The stock market went crazy after the half point cut by the federal reserve?  Should you rejoice like the stock market?  Take a look at the chart above showing all the recessions in the last 30 or so years.  Do you notice a trend?  What is the chart telling us about our probability of a recession this cycle?  What happens to mortgage rates and in turn real estate prices?

What can we learn from the chart on past recessions?

The stock market is partying like never before touching on historic highs.  Essentially the stock market is “believing” the fed that all is well and peachy in the economy and that is why they are cutting rates.  This narrative is a bit naïve and I am surprised the markets are buying this explanation.  Unfortunately history is showing a much different story.

Based on the chart above, every single time in the last 30 years when the federal reserve cut rates a recession followed.  There has not been a single case where this did not occur (I’m factoring out Covid in 2019 as that was an anomaly/one time event) but yet even with this history, the market is predicting something entirely opposite.

Will the federal reserve prevail in preventing a recession?

Although we have some new fancy terms like “recalibration”, I have yet to see a compelling argument as to why this economy is radically different than the last 30 years.

Unfortunately based on the data, I am 100% in the camp that we will have a recession.  What the federal reserve and federal government has done is merely goose the economy to delay the recession.

At the end of the day employment is declining and more companies are tightening, consumers are finally running out of the Covid cash, and delinquencies are exceeding pre 2019 levels.

At the same time, the federal reserve did a huge rate cut to ensure full employment which ironically has raised mortgage rates and also many shorter term rates.  In essence the market euphoria is blunting the effects of rate cuts and actually doing the opposite by making everything more expensive.

What does the chart above mean for mortgage rates?

Over the next 4-6 months mortgage rates will trade around where they have been for the year.  Mid next year rates should decline a little closer to 5.5%-6% range when the economy really starts to slow.  Unfortunately, the huge federal deficit is going to keep rates considerably higher than they were before covid and rates around 6% are going to be the new norm for mortgages for the foreseeable future.

What should you do regarding interest rates?

Full disclosure: I’m not a mortgage broker as I am a private lender so if you are looking for advice on your mortgage consult another professional.  With that said, I think rates will fall about ¾% from where they are today sometime next year so personally if I were looking to refinance, I would wait for rates to drop.

How will real estate prices be impacted?

For the next 4-6 months, I don’t see any huge changes.  The federal reserve and federal government will continue to prop up the economy through stimulus which will keep house prices give or take 5% either way.  The real change comes next year when there is an economic reset and the market comes to grips that interest rates are never returning to the 3-4% range.

Summary

I would caution everyone not to buy into the market Euphoria.
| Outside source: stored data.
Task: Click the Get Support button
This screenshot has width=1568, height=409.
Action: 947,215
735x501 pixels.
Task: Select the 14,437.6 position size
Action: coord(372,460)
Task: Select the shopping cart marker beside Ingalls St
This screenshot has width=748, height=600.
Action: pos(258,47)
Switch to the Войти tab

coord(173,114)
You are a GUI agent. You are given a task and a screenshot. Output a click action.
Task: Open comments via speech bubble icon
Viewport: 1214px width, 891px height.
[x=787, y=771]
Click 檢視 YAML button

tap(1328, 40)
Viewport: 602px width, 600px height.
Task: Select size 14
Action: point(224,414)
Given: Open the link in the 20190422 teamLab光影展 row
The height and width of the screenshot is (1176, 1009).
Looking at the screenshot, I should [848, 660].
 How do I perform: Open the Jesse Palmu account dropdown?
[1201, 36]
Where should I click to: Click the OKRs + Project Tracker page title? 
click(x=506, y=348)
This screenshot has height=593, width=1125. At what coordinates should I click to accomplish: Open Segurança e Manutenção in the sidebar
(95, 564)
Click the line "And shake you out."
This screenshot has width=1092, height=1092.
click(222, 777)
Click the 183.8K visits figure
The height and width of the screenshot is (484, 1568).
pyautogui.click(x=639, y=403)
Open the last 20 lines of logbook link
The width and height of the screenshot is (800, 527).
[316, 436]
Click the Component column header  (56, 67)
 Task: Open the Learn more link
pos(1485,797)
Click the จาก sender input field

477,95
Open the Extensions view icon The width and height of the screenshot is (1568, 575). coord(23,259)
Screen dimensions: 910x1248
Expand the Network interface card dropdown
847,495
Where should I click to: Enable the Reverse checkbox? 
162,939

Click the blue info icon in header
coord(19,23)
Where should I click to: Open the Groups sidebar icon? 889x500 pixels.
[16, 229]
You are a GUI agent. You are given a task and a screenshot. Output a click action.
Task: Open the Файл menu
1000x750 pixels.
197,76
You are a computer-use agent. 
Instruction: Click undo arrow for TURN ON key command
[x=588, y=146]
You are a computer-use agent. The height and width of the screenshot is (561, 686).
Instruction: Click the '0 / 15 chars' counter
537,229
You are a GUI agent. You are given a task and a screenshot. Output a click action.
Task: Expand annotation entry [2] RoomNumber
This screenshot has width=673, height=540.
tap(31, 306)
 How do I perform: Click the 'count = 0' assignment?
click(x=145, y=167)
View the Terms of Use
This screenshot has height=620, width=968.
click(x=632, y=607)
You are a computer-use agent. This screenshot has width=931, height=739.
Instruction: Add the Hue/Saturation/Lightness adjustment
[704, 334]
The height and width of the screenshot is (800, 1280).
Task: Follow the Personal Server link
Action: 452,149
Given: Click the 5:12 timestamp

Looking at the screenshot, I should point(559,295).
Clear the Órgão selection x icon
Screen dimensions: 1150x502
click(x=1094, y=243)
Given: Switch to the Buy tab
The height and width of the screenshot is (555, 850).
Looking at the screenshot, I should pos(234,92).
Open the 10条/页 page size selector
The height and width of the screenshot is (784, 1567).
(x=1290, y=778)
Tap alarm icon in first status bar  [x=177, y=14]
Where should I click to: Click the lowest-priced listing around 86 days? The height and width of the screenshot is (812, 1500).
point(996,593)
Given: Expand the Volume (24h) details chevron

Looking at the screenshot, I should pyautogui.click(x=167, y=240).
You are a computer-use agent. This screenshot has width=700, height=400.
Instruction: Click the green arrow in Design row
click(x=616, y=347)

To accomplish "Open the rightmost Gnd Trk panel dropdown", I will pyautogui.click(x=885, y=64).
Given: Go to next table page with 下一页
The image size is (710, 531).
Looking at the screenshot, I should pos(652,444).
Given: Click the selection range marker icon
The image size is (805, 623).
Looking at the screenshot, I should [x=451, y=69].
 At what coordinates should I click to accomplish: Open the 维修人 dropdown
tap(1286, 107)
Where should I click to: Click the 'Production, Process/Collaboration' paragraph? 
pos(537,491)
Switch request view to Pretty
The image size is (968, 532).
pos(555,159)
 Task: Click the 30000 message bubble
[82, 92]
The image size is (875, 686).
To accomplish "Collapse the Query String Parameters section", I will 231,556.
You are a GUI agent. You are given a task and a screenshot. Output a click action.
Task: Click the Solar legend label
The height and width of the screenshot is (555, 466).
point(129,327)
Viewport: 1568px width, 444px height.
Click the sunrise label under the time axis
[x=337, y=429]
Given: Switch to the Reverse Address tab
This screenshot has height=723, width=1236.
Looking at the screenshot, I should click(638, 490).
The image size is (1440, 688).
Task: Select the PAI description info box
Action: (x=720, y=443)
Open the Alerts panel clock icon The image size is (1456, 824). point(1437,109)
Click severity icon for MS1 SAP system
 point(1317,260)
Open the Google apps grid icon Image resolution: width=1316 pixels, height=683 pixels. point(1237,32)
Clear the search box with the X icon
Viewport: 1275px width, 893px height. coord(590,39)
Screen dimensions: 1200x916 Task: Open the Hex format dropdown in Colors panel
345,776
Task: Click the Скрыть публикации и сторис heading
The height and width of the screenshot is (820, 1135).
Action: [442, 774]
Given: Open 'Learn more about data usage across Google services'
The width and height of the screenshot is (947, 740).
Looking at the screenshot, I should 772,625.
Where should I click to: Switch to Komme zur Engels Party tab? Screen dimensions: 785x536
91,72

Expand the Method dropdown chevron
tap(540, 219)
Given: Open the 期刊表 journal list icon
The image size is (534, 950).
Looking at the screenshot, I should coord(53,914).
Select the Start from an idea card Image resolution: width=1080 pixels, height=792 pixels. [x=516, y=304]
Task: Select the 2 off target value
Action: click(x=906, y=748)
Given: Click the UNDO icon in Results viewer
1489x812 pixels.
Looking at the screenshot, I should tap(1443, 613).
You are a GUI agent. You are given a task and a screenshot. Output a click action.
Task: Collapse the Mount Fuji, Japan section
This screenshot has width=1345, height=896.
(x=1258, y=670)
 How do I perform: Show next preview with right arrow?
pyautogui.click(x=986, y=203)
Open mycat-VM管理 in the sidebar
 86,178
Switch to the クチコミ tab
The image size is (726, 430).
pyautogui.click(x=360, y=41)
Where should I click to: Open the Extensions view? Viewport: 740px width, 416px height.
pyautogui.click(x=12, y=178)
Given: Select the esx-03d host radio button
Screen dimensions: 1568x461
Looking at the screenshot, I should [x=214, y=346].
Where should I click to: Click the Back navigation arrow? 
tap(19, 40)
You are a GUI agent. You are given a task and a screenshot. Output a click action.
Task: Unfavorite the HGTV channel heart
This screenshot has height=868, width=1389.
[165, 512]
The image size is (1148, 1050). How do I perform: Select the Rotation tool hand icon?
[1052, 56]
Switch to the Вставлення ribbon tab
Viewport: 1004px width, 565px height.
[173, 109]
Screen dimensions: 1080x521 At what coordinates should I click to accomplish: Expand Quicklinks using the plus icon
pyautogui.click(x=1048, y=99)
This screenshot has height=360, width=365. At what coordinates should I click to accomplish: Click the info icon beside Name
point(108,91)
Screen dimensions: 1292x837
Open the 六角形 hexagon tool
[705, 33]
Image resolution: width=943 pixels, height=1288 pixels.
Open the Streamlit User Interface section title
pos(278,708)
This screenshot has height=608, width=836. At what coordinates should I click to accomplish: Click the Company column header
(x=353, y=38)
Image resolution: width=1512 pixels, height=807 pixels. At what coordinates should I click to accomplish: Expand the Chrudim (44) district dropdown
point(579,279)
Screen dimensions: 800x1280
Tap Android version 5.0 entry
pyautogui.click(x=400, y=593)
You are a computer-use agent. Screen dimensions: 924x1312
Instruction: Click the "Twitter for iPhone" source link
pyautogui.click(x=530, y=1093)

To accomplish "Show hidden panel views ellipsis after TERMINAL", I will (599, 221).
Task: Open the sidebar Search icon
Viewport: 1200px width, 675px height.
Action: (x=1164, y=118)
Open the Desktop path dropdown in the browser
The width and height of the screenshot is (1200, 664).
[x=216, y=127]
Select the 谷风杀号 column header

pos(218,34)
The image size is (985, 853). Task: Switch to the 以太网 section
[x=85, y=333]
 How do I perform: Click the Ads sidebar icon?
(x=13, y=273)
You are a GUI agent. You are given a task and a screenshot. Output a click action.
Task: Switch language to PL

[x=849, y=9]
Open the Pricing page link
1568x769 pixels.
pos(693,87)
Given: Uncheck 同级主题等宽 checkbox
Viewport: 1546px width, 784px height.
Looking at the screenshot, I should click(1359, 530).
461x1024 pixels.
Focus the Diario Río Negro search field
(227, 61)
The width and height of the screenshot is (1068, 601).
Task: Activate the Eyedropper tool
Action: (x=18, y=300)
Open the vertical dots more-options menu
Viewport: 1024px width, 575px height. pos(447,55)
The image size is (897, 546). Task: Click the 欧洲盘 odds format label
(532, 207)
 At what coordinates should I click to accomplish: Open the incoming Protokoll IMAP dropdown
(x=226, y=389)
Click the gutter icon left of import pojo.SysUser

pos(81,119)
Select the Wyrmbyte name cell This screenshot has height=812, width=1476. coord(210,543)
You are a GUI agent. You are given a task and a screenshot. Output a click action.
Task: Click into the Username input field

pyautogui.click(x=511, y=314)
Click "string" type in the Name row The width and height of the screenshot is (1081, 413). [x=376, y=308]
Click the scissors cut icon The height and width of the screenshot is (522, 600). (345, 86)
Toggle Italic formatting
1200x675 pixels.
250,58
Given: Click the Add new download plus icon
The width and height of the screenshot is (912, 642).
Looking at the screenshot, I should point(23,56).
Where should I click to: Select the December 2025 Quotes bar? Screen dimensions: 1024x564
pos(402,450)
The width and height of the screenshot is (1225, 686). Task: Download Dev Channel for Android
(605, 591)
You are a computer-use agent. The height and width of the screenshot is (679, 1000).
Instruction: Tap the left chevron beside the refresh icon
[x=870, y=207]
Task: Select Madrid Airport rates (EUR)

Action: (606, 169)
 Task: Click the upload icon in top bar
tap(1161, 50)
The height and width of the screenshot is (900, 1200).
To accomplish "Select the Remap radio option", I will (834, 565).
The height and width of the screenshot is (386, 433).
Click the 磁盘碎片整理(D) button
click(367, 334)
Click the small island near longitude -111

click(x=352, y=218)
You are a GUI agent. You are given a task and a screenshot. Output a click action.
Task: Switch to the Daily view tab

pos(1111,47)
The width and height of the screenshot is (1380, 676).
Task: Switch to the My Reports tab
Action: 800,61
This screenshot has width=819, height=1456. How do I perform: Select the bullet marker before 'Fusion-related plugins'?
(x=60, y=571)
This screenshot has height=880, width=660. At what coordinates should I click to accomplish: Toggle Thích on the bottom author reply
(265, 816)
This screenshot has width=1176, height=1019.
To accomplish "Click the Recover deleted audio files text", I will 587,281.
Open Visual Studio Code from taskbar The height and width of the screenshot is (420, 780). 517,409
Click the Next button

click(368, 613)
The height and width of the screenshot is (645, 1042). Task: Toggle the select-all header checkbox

History shows in the chart above that over the last 30 years there is a 100% probability of an economic reset. Although Covid definitely changed the economy it did not change physics where everything that goes up must eventually come down.  We are not in a new normal. The economy is slowly falling back into old patterns with unemployment starting to pick up, defaults increasing, and banks becoming increasingly tighter on their underwriting.  All these factors add up to one answer, an economic reset.

Although the reset might not happen like past recessions due to huge government stimulus and a federal reserve aggressively trying to get ahead of the cure it will ultimately happen.  Government spending and stimulus will ultimately run out and the economy will correct like it always has.  This means that eventually there will be a real estate reset and also an opportunity for lower rates (just not as low as pre Covid).